A coalition of over 100 countries has emerged at the Paris Climate Talks to push for a strong and binding deal. It has called itself the “high ambition coalition” and represents a majority of the countries at the conference. Notable exceptions are China and India.
Four issues are the group’s focus: a legally binding agreement; clear long-term goals confirmed by scientific advice; a means to review countries’ emissions commitments every five years; and a system for tracking countries’ progress.
Miguel Arias Cañete, the EU climate commissioner, said: “These negotiations are not about them and us. They are about all of us, developed and developing countries, finding common ground and solutions together. We urge other countries to join us.

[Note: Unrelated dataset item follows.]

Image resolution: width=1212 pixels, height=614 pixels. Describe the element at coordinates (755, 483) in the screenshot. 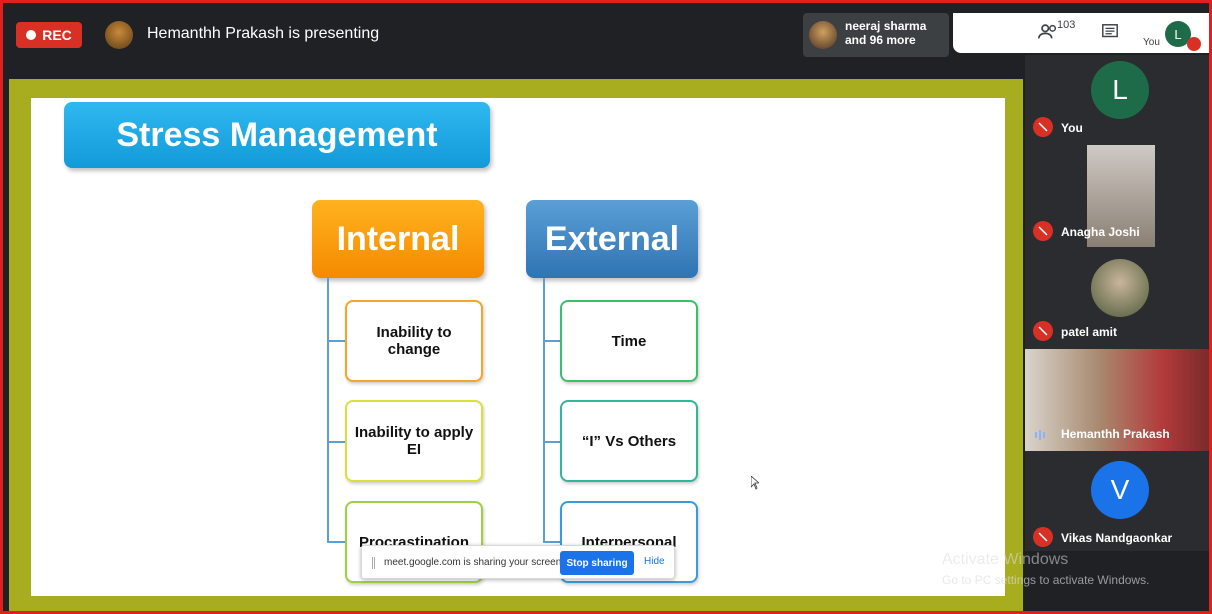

Together we can do it.”
The group was initially known as “the informal ministerial gathering”, but the name “the high ambition coalition” was coined in a press conference on Monday.
Tony De Brum said he had personally requested meetings with Australia, Poland, Canada and India but none of the partners had yet reached out to the world’s biggest obstacle – China.

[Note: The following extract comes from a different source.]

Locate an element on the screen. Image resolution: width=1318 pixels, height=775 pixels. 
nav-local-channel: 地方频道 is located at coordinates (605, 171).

Some countries, including China and India, seem to have reservations about potential elements of a deal. India is unhappy with a five-year review of targets, and with plans to include a target of limiting future warming to 1.5C, instead of 2C which scientists say is the limit of safety, beyond which extreme weather could become catastrophic and irreversible.
The US wants some aspects of any deal not to be legally binding, though it may agree to the main architecture of any settlement be binding.

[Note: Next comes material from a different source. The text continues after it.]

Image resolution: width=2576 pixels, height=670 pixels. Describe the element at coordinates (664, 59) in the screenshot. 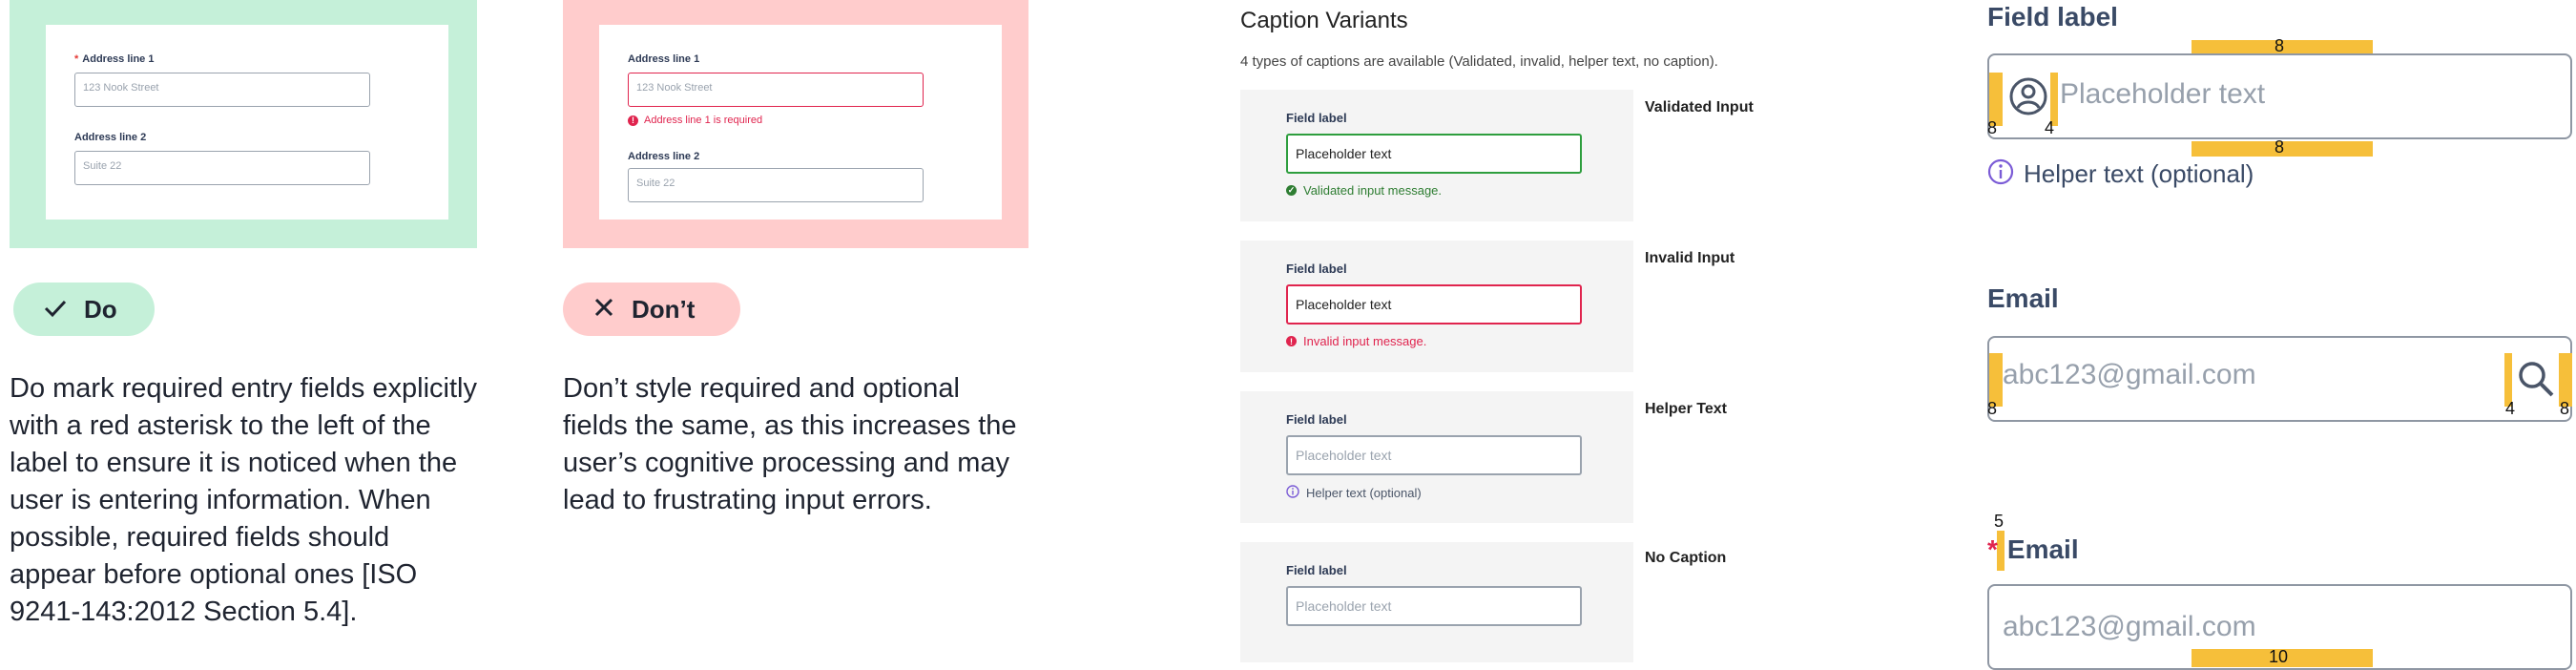

I see `address1-label: Address line 1` at that location.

Ministers from the 195 countries at the talks are now working on the draft text of a possible agreement.
What we see here is the attempts of the smaller countries, the smaller polluters, to make the biggest push for change. Yet they are still at risk of being held back by the biggest players and those who have the most to lose.
This coalition is in fact a blessing in disguise for the bigger polluters because as the old Cree Indian saying goes: “When the last tree is cut down, the last fish eaten and the last stream poisoned, you will realise that you cannot eat money.”